Applicants or consumers not participating in WorkFirst may be eligible for WCCC benefits for certain types of education programs. An applicant or consumer who is twenty-two or older may be eligible to receive general education and training benefits. The consumer must work either:
an average of 20 or more hours per week of unsubsidized employment; or
an average of 16 or more hours per week in a paid federal or state work study program.
An applicant or consumer who is twenty-two or older is limited to up to:
36 months of benefits during the consumer's lifetime for participation in vocational education offered by a public or private technical college or school, community college, or tribal college; and
10 hours per week of benefits for study time for approved classes.
Summary of Bill: Beginning August 1, 2020, DCYF may not require an applicant or consumer to meet work requirements as a condition of receiving WCCC benefits when the applicant or consumer is:
a full-time student of a community, technical, or tribal college; and
pursuing a certificate in nursing, early childhood education, a mental health profession, or paraeducation.
An applicant or consumer is a full-time student if the applicant or consumer meets the college's definition of a full-time student. The student must maintain passing grades and be in good standing pursuant to college attendance requirements.
These requirements are not intended to change how applicants or consumers are prioritized when applicants or consumers are placed on a wait list for WCCC benefits. They also do not require a community or technical college to expand any of its existing child care facilities.

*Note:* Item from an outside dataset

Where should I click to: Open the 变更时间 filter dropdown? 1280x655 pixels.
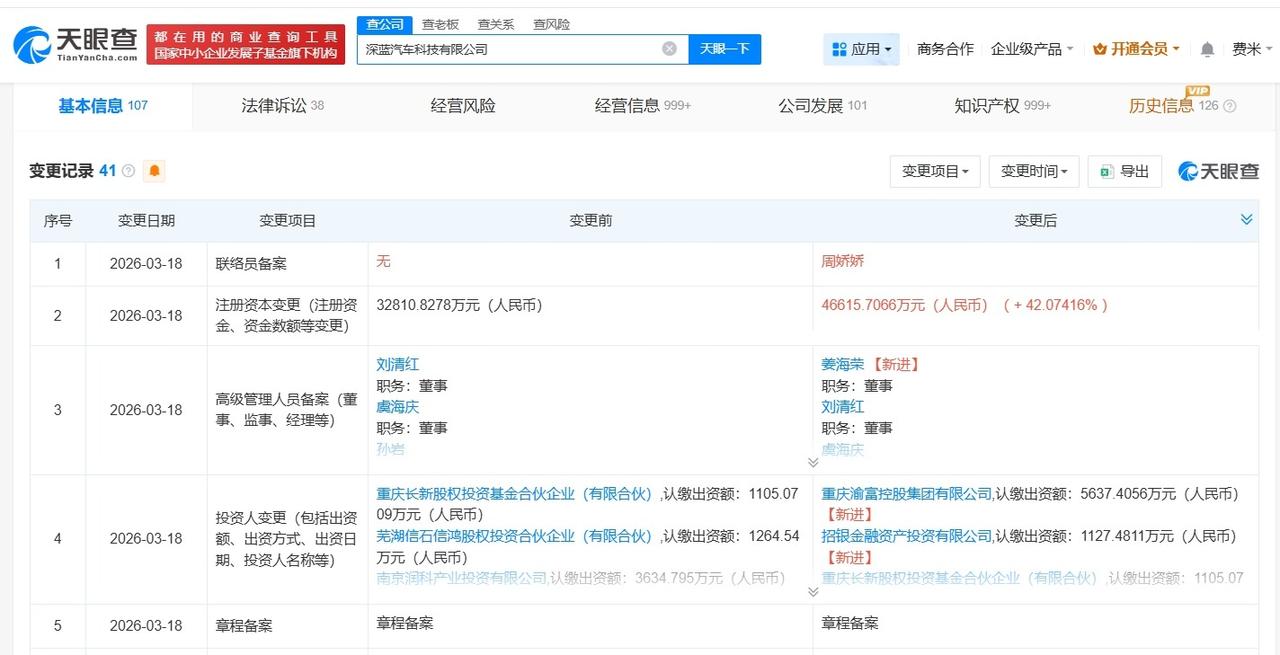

Appropriation: The bill contains a null and void clause requiring specific funding be provided in an omnibus appropriation act.
Fiscal Note: Available. New fiscal note requested on March 6, 2019.

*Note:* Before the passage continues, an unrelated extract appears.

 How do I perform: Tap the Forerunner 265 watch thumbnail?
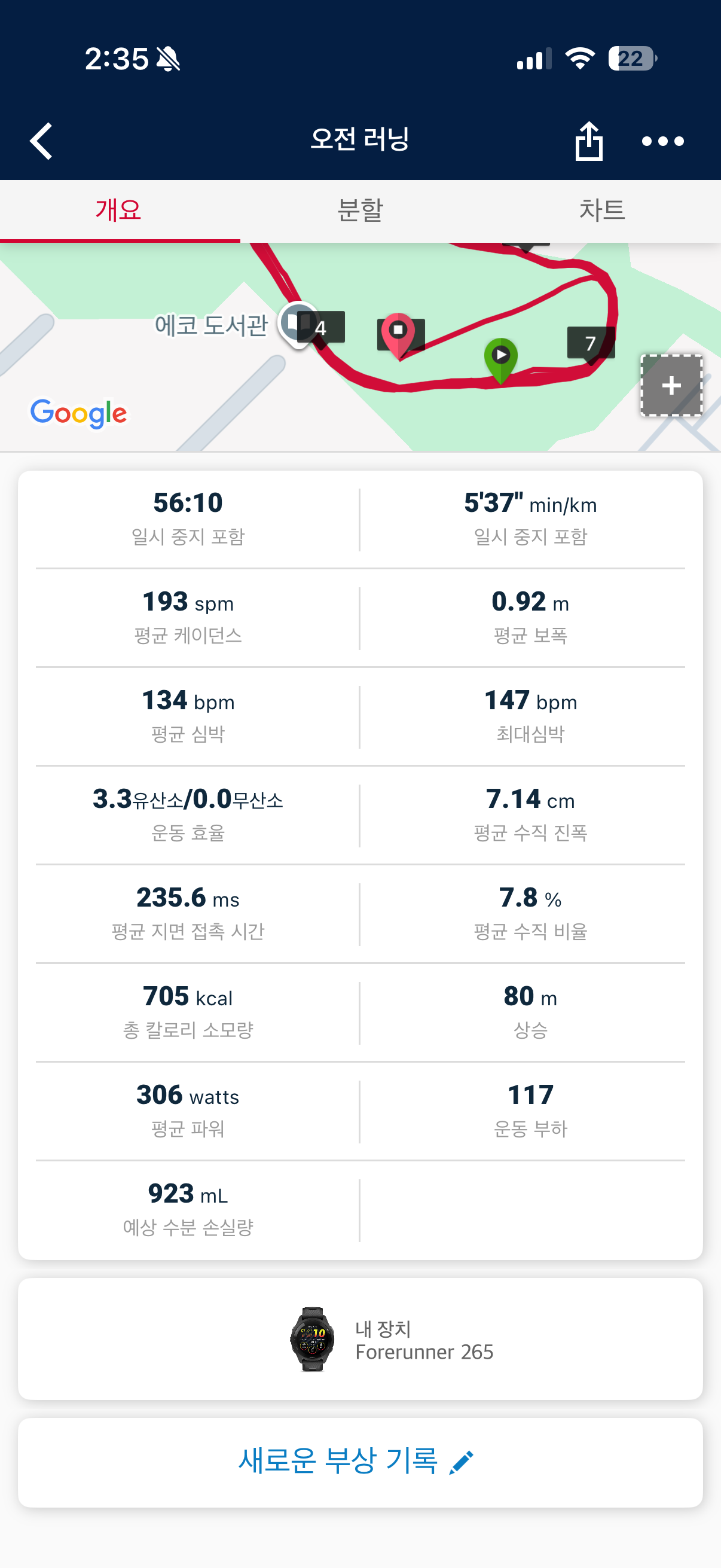tap(312, 1338)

Creates Committee/Commission/Task Force that includes Legislative members: No.
Effective Date: Ninety days after adjournment of session in which bill is passed.
Staff Summary of Public Testimony (Early Learning & K-12 Education): PRO: Students who are parents need help with removing barriers to graduation including increasing access to subsidized child care. Access to child care without work requirements can help full-time students complete their programs and graduate on time. It is difficult to juggle work, school, and being a good parent. This bill will help reduce intergenerational poverty and will help build a skilled workforce.
Persons Testifying (Early Learning & K-12 Education): PRO: Representative Sharon Shewmake, Prime Sponsor; Joel Ryan, Washington State Association of Head Start and Early Childhood Education and Assistance Program; Erin Frasier, State Board for Community and Technical Colleges.
Persons Signed In To Testify But Not Testifying (Early Learning & K-12 Education): No one.
Staff Summary of Public Testimony (Ways & Means): PRO: Twenty-three percent of all community and technical college students are parents and research shows that child care helps these individuals complete their degree programs. Parents who have child care are more likely to return to school and almost three times more likely to complete a degree. Work requirements decrease the likelihood of this happening. Fifty-eight percent of community and technical college parents will leave school after six years without a degree. Most states in the nation do not not have a work requirement for these individuals. This bill eliminates the work requirement for full-time students. The fiscal impact has decreased as work has been done to narrow the number of certificate programs. The programs in the bill were chosen from survey results that indicated these were the four areas of highest demand.
Persons Testifying (Ways & Means): PRO: Melissa Johnson, Washington State Association of Headstart & ECEAP.
Persons Signed In To Testify But Not Testifying (Ways & Means): No one.